Imagine what it must have been like to attack this position in the face, not only of fire, but also of a tangled abatis, which would have guarded approaches like this one.

Large monuments honoring the troops of states participating in the action are found throughout the park. They are generally located where those troops served.

Illinois Monument The Shirley house on the right is the only structure within the Park's boundaries that dates from the war.

The Illinois Monument is the grandest of the memorials within the park. A major feature is the echo within the open dome.

These are located on the "Graveyard Road" approach to Vicksburg, which was the site of the first frontal assault on the city. It failed with heavy losses. A second assault also failed. Grant and his army then settled in for an extended siege.

Wisconsin Monument This is one of the sculptures at the Wisconsin Monument. It was my favorite when I was growing up because I could scramble into the saddle of the horse. Somehow I didn't realize that the horse portrayed was wounded and probably dying. To me it was simply a chance to "ride."

The monuments in the park were mostly built in the early 20th century, but at least one, the Kentucky Memorial, was dedicated in the 21st century.

Grant's Headquarters I'm sure that every town has its location where young folks go to park.
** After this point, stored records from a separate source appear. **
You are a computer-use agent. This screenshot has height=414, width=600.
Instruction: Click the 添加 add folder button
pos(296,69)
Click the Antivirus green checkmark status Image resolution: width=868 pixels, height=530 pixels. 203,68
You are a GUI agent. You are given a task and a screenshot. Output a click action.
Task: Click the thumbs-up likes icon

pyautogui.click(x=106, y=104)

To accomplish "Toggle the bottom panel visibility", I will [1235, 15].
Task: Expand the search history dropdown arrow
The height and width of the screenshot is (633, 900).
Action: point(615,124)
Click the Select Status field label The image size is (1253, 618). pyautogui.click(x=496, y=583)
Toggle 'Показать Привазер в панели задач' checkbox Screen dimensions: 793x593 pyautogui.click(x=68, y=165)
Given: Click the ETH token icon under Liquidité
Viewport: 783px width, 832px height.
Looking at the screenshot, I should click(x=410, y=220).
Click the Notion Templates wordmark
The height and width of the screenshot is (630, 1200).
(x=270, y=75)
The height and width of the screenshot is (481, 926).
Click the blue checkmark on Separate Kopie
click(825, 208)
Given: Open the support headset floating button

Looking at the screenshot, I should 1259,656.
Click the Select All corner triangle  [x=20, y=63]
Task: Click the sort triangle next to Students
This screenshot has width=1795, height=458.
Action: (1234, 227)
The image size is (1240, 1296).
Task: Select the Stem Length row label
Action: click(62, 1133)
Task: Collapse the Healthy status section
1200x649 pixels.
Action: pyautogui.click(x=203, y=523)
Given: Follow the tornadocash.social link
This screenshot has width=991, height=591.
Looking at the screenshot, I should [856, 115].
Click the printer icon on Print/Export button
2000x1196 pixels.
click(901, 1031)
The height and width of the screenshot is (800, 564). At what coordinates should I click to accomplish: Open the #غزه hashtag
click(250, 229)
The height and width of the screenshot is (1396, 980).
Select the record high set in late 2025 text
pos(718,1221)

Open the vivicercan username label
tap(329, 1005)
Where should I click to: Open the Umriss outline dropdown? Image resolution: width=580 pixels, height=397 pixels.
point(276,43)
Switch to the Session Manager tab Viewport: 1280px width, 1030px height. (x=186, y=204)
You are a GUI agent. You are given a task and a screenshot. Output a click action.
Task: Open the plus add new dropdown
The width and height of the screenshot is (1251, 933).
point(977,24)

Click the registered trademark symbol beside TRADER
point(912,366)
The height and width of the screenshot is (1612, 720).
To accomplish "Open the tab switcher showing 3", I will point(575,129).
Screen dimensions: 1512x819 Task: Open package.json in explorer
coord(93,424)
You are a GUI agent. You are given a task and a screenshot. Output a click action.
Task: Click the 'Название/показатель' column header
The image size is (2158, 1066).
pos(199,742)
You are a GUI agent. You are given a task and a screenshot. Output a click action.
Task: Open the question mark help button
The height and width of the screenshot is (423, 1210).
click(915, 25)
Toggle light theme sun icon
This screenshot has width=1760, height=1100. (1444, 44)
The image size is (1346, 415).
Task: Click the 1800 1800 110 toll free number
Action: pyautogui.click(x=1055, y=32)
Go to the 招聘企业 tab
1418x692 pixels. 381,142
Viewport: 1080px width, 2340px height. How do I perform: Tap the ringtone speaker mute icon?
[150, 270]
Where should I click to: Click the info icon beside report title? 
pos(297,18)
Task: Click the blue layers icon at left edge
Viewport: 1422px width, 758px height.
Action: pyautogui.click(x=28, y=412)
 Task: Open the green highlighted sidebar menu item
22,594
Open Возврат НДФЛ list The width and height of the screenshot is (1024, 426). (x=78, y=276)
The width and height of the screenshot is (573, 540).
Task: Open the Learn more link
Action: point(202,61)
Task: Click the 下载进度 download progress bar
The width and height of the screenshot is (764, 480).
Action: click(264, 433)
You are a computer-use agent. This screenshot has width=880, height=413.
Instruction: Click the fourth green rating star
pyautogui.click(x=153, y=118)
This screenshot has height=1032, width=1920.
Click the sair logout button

Often these locations are the scenes of cautionary tales such as the hook. Well in the days of my youth, Grant's headquarters was THAT location. We called it "five faces" because of the sculptures shown here.

Nowadays admission to the park is limited and it is not open after dark. Ed Bearss was one of the driving forces behind that change. It didn't make him especially popular in Vicksburg at the time.

Ironclad Cairo In the mid-1950s Ed, Warren Grabau (the father of my best friend growing up) and Don Jacks did extensive research and exploration to locate the resting place of the USS Cairo, the first ship in history to be sunk by an electrically detonated torpedo.

Many residents became enthralled in the discovery of the ship and the attempts to salvage and raise and preserve it. Numerous difficulties were encountered and overcome to finally raise the ship (in pieces) in 1965.

During the process, however, many artifacts were discovered and saved and a museum was constructed to house and interpret them.

Inside the Cairo Funding and technical delays almost resulted in the loss of the ship itself until the preserved remains were finally placed beside the museum housing the contents.

Although the metal parts, the iron cladding, the cannon, and the engines were largely saved, the picture shows that very little of the wooden structure was salvaged.

Surrender site Our final stop after visiting the Cairo museum was the location of the meeting between Generals Grant and Pemberton for the final surrender of Vicksburg after a long and brutal siege..

By the time we got there a thunderstorm had moved in and it was raining heavily with intermittent lightning. Most of our group slogged out with Ed to hear details of the surrender, but we didn't think it was a great idea to be standing out in the storm holding a dandy lightening rod disguised as an umbrella. Jim and I contented ourselves with a remote view.